Geopolitical risk has the knack of coming back when it is least required. Today, the geopolitical risk arises from a number of factors. There is the strife in the Middle East and West Asia and that is likely to start impacting the crude oil prices, sooner rather than later. We saw an example of that this week as crude surged from $84/bbl to $90/bbl. Secondly, US has imposed fresh sanctions on tankers carrying Russian oil beyond the $60/bbl price cap and that is also likely to strain oil prices further Lastly, it is now a strong possibility that the US may look to extend sanctions to Iran. Geopolitics is where the action is likely to be.
NEWS FLOWS FROM THE PREVIOUS WEEK TO OCTOBER 13, 2023
It was a data heavy week. There were 8 major factors that influenced the Nifty movement during the week just gone by; and it was a mix of domestic and global factors.
- The CPI inflation for the month of September was better than expected. At 5.02%, the consumer inflation was 181 bps lower on a yoy basis and 242 bps lower than the July 2023 levels. That is likely to give the RBI more ammunition and reasons to wait for longer at the current level of repo rates and not worry about hiking rates.
- The other big positive on the macro front was the index of industrial production (IIP) growth for August. IIP is normally reported with a lag of one month. At 10.3%, the IIP for August 2023 was the best in the last 14 months. More importantly, the surge in IIP was led by manufacturing and supported by mining and electricity. This bodes well, especially for the industrial sector with focus on the capital investment cycle revival.

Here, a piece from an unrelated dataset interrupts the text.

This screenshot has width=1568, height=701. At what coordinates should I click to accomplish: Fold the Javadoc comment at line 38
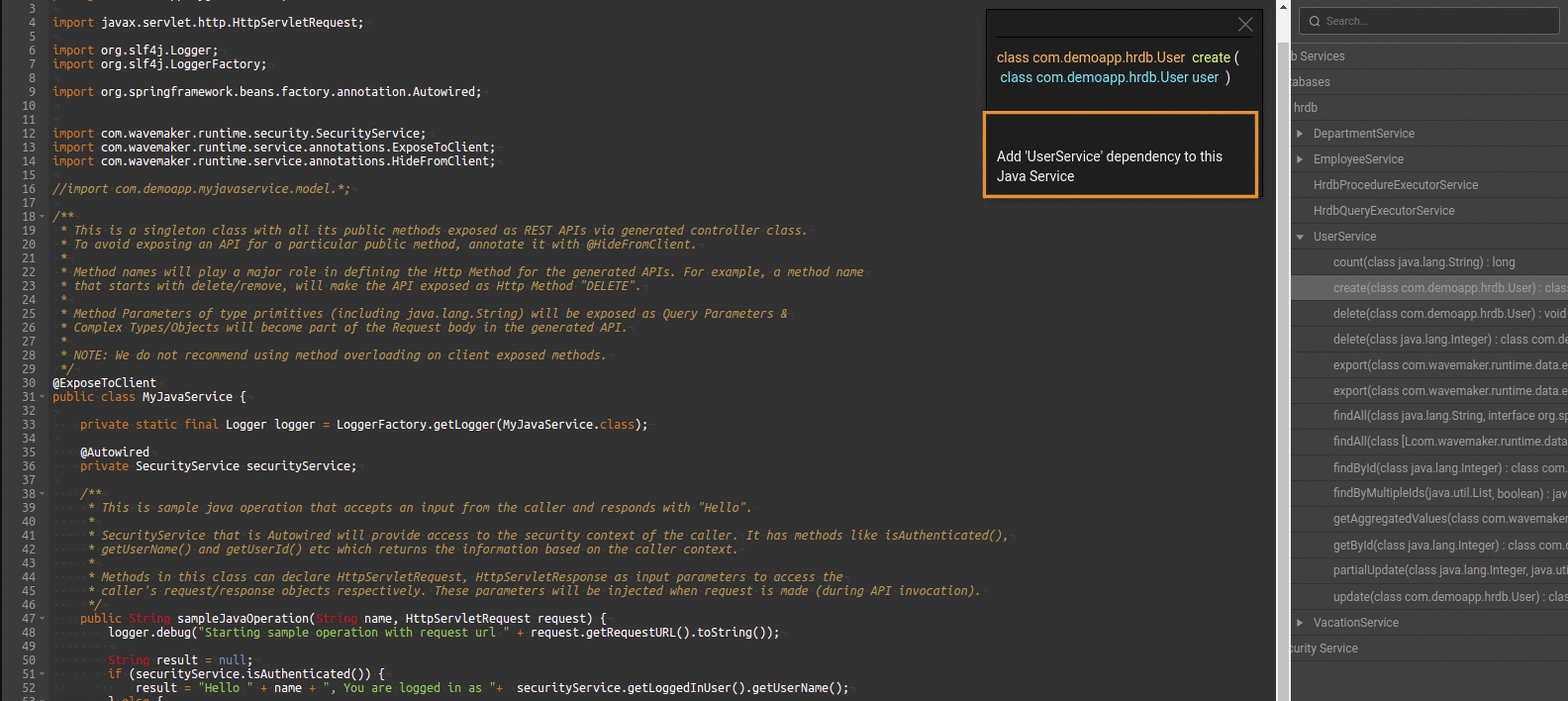coord(42,494)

- Quarterly results for Q2FY24 started off with the tech sector. The lower than expected IT guidance of 1% to 2.5% constant currency (CC) sales growth guidance given by Infosys did disappoint the markets. However, the good news is that the IT companies are seeing their manpower costs stabilizing and that has also led to the stabilizing of operating profit margins in the range of 20% to 22%. IT could be the weak link in Q2FY24.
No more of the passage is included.